There was the sound of a door crashing open. A woman shouted. “Iron Guards!” Faye popped off the bed in a flash. Even Whisper woke up instantly at the words. Someone shouting “Iron Guards” would always get a Grimnoir to jump, but the voice was coming through the spell. Faye ran to look over Lance’s shoulder.
The view in the mirror showed Dan Garrett, a look of shock on his face. A pretty lady was standing in the doorway behind him. “Sullivan said we’ve got to run for it. He’s going to hold them off.”
“Oh no.” Mr. Garrett turned back. “Gotta go.”
“Wait!” Faye shouted. Her brain seemed to be working at its normal pace again, and she had an idea. Traveling safely wasn’t based on how great the distance was, she’d proven that before. It was like space was a big sheet and she could just pick up two spots and smoosh them together, even when it was a big sheet. The dangerous part was that her head map could only see so far, a tiny percentage of how far she could actually go, and Traveling beyond that safe zone risked getting her stuck in something.
“No time, Faye.”
“Just hang on!” A quick check showed that her Power was feeling especially feisty still. They were like a thousand miles away, but it didn’t matter. She had a perfectly clear view through the mirror. She checked her head map, and as it came flooding in nice and clear, she redirected it. Instead of looking at a big circle around the motel room, she gathered all of that map up and shoved it against the spell.

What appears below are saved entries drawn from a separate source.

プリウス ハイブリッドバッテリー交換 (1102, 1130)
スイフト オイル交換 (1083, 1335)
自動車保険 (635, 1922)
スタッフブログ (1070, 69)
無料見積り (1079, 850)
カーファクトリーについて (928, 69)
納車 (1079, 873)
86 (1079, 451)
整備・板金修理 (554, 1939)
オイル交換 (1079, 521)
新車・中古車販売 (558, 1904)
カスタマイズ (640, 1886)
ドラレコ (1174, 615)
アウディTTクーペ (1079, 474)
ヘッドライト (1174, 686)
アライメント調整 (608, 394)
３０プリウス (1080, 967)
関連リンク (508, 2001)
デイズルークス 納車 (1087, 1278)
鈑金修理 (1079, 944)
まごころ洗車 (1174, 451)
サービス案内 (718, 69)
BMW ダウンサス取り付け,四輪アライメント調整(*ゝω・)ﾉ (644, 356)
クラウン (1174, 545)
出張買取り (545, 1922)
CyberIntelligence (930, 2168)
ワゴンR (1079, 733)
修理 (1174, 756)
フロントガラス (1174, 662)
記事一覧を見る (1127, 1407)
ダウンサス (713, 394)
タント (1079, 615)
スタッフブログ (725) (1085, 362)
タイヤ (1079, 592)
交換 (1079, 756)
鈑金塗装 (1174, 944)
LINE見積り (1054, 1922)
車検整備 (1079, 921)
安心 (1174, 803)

“Whoa!” Dan and Lance both said at the same time, since it was their respective Powers that were holding the link together.
Instead of a big circle, her head map pierced through the mirror in a narrow beam, like light coming through a keyhole.
Clear.
“I can do this.”
“Faye, wait! It is too dangerous!” Whisper cried.
“I have to.” Nobody was better at killing Iron Guards than Sally Faye Vierra! She stuck out one hand. “Lance, gun!” They’d been through a lot together, so he
didn’t even bother wasting time questioning Faye when she got spun up. Lance drew his big revolver and gave it to her. “Hang on, Dan, I’m on the way!”
Bell Farm, Virginia
TORU TOOK A FEW STEPS closer to the lantern light, revealing that the Iron Guard was carrying so much gear that only a Brute or a Spiker could possibly walk. He had one of the strange Imperium light machine guns with the magazine on top in one hand and that gigantic metal-spiked club in the other. On his belt was that traditional long-sword, short-sword combo that the Iron Guard seemed to love, two pistols, and a hand grenade. He was wearing a big vest covered in pouches, and had a large backpack which, from the feel of gravity, was stuffed. Toru had packed heavy.
“You brought everything and the kitchen sink.”
“I do not understand the reference.”
“Kind of hard to fight carrying all that crap, isn’t it?”
Toru set the machine gun down on its bipod and unslung the backpack and set it aside. He did, however, keep the big club. “I packed for a long journey.”
“Hell’s not that far.”
“Perhaps, but I have a mission to attend to first.”
Now we’re getting somewhere. Sullivan tightened his grip on the BAR. The others had better be ready to run when the shooting started. “How many men did you bring, Toru? I want to know if you’ve got a sporting chance.”
“I am alone.”
“That’s the second time I got that dumb answer tonight.” Sullivan put the front sight right between Toru’s eyes. “Bullshit.”
“Master Hatori showed me your conversation. In fact, he gave me many of his memories. That is why I have come alone.”
Black Jack Pershing had done the same thing to him once.
“The final instructions my honored Chairman ever gave . . . were to you, one of our most despised foes. Yet Master Hatori believed you were telling the truth, and that you really are the last man to ever speak to the Chairman.”